Factions: Cities draw people together, and people tend to group into communities. Those communities often have different goals that can come at odds with one another. This is where factions come in. Decide which factions are the most prominent in your city, establish their goals and ideals, and perhaps find a way to identify them. Figure out how they relate with other factions and what actions they have taken or plan to take to achieve their goals. Players love joining factions and it can give them an important stepping stone into the story of your world. Factions can include guilds, religious organizations, noble families, consortiums, or many such things.
Districts: Separating the city into more digestible portions can help players get to know it better and diversify it by forcing you to come up with unique areas of the city. Of course, don’t limit your city to such divisions. A commercial district can have a residential building, and an upper-class area can have an abandoned building housing squatters. The districts can even just be divisions in name only, much like street names. They may even be more memorable if they bear a unique name rather than simply “Merchant Ward” or “Warehouse District.”
What’s more interesting is creating something visually or culturally different for each district. Perhaps a district of a city named Towerhamme was built by giants from ages past and the colossal buildings have been subdivided by the humans now living there. Another district might consist of predominantly Thri-Kreen who worship Bralm (the goddess of insects and industry) and all speak a different dialect that mixes Thri-Kreen and Common. A district might lie in the dark underneath another district, with pillars as thick as trees holding up the buildings and streets above it, and come to be called the Night-Stone Forest. Not every district needs to be a didactic description of what’s in it.

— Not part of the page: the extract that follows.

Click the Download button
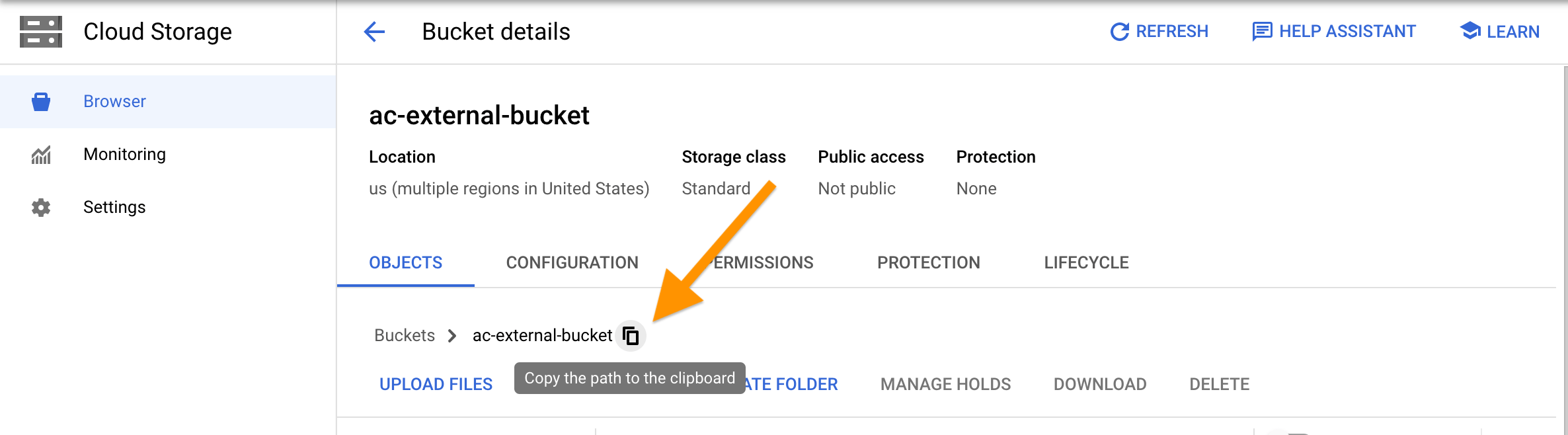 click(1099, 383)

NPCs: You don’t need to list everyone in the city, but make sure you know who the important people are. Name the people who are in power; those leading the government, religions, and factions. Name those important to your storyline. Think up interesting NPCs for the taverns and shops in your city. And most importantly, keep a list of random names handy so you can come up with them on the spot when PCs talk to people you didn’t prepare for. It may even be helpful to come up with interesting characters complete with backstories that the PCs can meet as allies or enemies. Just be careful with this, because you don’t know which NPCs your characters will become invested in until they do. The random throwaway character might be their favorite person to talk to while the most unique character that you delved into the deep history of was too boring for them. Make characters like crazy, but make backstories when you have to.
Foreign Relations: In terms of a city as a character, these are your city’s “bonds.” How does the city deal with other places? Economics and trading can be a large influence on how a city feels about another city or territory. If they rely a lot on each other they will tend to help each other out. If not, they might be indifferent or even enemies. Members of cities might feel differently than the city as a whole, but the city’s leadership most definitely will take some sort of diplomatic stance against other cities or territories.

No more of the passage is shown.